## WHAT IS NEEDED
The records are given next. Repeat each one exactly.

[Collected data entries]
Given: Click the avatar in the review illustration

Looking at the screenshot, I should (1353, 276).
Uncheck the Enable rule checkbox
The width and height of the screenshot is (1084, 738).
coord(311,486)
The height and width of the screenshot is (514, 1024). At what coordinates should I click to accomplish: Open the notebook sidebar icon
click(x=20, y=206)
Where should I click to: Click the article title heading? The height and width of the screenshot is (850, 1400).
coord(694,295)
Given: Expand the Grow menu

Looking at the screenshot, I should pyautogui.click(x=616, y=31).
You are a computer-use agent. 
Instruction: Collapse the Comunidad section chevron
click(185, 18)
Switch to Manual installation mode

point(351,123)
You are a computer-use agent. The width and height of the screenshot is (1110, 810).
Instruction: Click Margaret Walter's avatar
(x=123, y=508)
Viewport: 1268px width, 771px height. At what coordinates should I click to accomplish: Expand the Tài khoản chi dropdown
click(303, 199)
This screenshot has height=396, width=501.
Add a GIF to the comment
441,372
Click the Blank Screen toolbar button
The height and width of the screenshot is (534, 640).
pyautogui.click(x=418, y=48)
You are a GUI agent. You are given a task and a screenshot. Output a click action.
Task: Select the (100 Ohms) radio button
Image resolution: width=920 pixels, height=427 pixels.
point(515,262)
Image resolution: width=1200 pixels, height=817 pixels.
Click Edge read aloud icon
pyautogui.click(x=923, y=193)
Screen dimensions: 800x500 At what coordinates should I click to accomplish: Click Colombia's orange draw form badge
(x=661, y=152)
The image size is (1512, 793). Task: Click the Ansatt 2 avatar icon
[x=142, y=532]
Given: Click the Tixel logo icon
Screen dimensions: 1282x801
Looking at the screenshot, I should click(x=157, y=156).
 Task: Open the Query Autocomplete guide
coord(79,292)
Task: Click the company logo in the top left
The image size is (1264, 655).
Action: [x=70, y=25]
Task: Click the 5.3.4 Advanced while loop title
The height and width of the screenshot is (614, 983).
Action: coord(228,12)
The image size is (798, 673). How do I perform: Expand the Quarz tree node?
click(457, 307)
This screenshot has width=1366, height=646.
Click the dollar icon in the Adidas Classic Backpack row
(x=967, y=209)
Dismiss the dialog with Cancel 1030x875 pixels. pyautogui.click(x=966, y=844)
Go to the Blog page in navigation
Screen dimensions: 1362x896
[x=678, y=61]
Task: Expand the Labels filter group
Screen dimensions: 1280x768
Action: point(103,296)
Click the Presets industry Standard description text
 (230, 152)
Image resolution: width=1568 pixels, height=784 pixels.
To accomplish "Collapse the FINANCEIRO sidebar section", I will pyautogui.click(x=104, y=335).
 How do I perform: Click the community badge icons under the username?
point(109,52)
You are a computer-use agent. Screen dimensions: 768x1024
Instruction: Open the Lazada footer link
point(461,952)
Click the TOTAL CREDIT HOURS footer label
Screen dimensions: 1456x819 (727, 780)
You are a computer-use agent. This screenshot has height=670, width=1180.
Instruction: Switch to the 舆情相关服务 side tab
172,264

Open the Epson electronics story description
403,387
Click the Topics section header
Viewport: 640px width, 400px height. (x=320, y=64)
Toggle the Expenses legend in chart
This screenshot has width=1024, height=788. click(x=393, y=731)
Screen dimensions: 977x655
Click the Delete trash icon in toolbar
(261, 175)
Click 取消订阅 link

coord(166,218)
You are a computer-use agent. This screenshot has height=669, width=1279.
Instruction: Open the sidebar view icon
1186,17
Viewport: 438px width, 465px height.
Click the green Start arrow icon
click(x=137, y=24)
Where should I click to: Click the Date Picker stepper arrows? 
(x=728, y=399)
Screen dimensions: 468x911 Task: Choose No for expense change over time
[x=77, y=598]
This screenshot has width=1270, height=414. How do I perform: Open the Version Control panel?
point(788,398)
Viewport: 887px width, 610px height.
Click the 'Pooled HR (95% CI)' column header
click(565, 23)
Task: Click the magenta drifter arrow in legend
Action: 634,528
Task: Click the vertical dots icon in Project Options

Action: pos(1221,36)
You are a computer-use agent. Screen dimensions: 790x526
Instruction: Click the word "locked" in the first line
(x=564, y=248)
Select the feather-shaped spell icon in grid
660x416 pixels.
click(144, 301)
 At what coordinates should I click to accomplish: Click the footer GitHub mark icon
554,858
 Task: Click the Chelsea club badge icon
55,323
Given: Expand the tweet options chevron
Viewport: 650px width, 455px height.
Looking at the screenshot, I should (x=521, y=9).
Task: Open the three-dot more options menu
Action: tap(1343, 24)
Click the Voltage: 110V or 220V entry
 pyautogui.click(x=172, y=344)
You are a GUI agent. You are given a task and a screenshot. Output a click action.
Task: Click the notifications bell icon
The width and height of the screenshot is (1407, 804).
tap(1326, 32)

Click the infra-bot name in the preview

## RESULT OF THIS TASK
Given: Click the avatar in the review illustration

Looking at the screenshot, I should (1353, 276).
Uncheck the Enable rule checkbox
The width and height of the screenshot is (1084, 738).
coord(311,486)
The height and width of the screenshot is (514, 1024). At what coordinates should I click to accomplish: Open the notebook sidebar icon
click(x=20, y=206)
Where should I click to: Click the article title heading? The height and width of the screenshot is (850, 1400).
coord(694,295)
Given: Expand the Grow menu

Looking at the screenshot, I should pyautogui.click(x=616, y=31).
You are a computer-use agent. 
Instruction: Collapse the Comunidad section chevron
click(185, 18)
Switch to Manual installation mode

point(351,123)
You are a computer-use agent. The width and height of the screenshot is (1110, 810).
Instruction: Click Margaret Walter's avatar
(x=123, y=508)
Viewport: 1268px width, 771px height. At what coordinates should I click to accomplish: Expand the Tài khoản chi dropdown
click(303, 199)
This screenshot has height=396, width=501.
Add a GIF to the comment
441,372
Click the Blank Screen toolbar button
The height and width of the screenshot is (534, 640).
pyautogui.click(x=418, y=48)
You are a GUI agent. You are given a task and a screenshot. Output a click action.
Task: Select the (100 Ohms) radio button
Image resolution: width=920 pixels, height=427 pixels.
point(515,262)
Image resolution: width=1200 pixels, height=817 pixels.
Click Edge read aloud icon
pyautogui.click(x=923, y=193)
Screen dimensions: 800x500 At what coordinates should I click to accomplish: Click Colombia's orange draw form badge
(x=661, y=152)
The image size is (1512, 793). Task: Click the Ansatt 2 avatar icon
[x=142, y=532]
Given: Click the Tixel logo icon
Screen dimensions: 1282x801
Looking at the screenshot, I should click(x=157, y=156).
 Task: Open the Query Autocomplete guide
coord(79,292)
Task: Click the company logo in the top left
The image size is (1264, 655).
Action: [x=70, y=25]
Task: Click the 5.3.4 Advanced while loop title
The height and width of the screenshot is (614, 983).
Action: coord(228,12)
The image size is (798, 673). How do I perform: Expand the Quarz tree node?
click(457, 307)
This screenshot has width=1366, height=646.
Click the dollar icon in the Adidas Classic Backpack row
(x=967, y=209)
Dismiss the dialog with Cancel 1030x875 pixels. pyautogui.click(x=966, y=844)
Go to the Blog page in navigation
Screen dimensions: 1362x896
[x=678, y=61]
Task: Expand the Labels filter group
Screen dimensions: 1280x768
Action: point(103,296)
Click the Presets industry Standard description text
 (230, 152)
Image resolution: width=1568 pixels, height=784 pixels.
To accomplish "Collapse the FINANCEIRO sidebar section", I will pyautogui.click(x=104, y=335).
 How do I perform: Click the community badge icons under the username?
point(109,52)
You are a computer-use agent. Screen dimensions: 768x1024
Instruction: Open the Lazada footer link
point(461,952)
Click the TOTAL CREDIT HOURS footer label
Screen dimensions: 1456x819 (727, 780)
You are a computer-use agent. This screenshot has height=670, width=1180.
Instruction: Switch to the 舆情相关服务 side tab
172,264

Open the Epson electronics story description
403,387
Click the Topics section header
Viewport: 640px width, 400px height. (x=320, y=64)
Toggle the Expenses legend in chart
This screenshot has width=1024, height=788. click(x=393, y=731)
Screen dimensions: 977x655
Click the Delete trash icon in toolbar
(261, 175)
Click 取消订阅 link

coord(166,218)
You are a computer-use agent. This screenshot has height=669, width=1279.
Instruction: Open the sidebar view icon
1186,17
Viewport: 438px width, 465px height.
Click the green Start arrow icon
click(x=137, y=24)
Where should I click to: Click the Date Picker stepper arrows? 
(x=728, y=399)
Screen dimensions: 468x911 Task: Choose No for expense change over time
[x=77, y=598]
This screenshot has width=1270, height=414. How do I perform: Open the Version Control panel?
point(788,398)
Viewport: 887px width, 610px height.
Click the 'Pooled HR (95% CI)' column header
click(565, 23)
Task: Click the magenta drifter arrow in legend
Action: 634,528
Task: Click the vertical dots icon in Project Options

Action: pos(1221,36)
You are a computer-use agent. Screen dimensions: 790x526
Instruction: Click the word "locked" in the first line
(x=564, y=248)
Select the feather-shaped spell icon in grid
660x416 pixels.
click(144, 301)
 At what coordinates should I click to accomplish: Click the footer GitHub mark icon
554,858
 Task: Click the Chelsea club badge icon
55,323
Given: Expand the tweet options chevron
Viewport: 650px width, 455px height.
Looking at the screenshot, I should (x=521, y=9).
Task: Open the three-dot more options menu
Action: tap(1343, 24)
Click the Voltage: 110V or 220V entry
 pyautogui.click(x=172, y=344)
You are a GUI agent. You are given a task and a screenshot. Output a click action.
Task: Click the notifications bell icon
The width and height of the screenshot is (1407, 804).
tap(1326, 32)

Click the infra-bot name in the preview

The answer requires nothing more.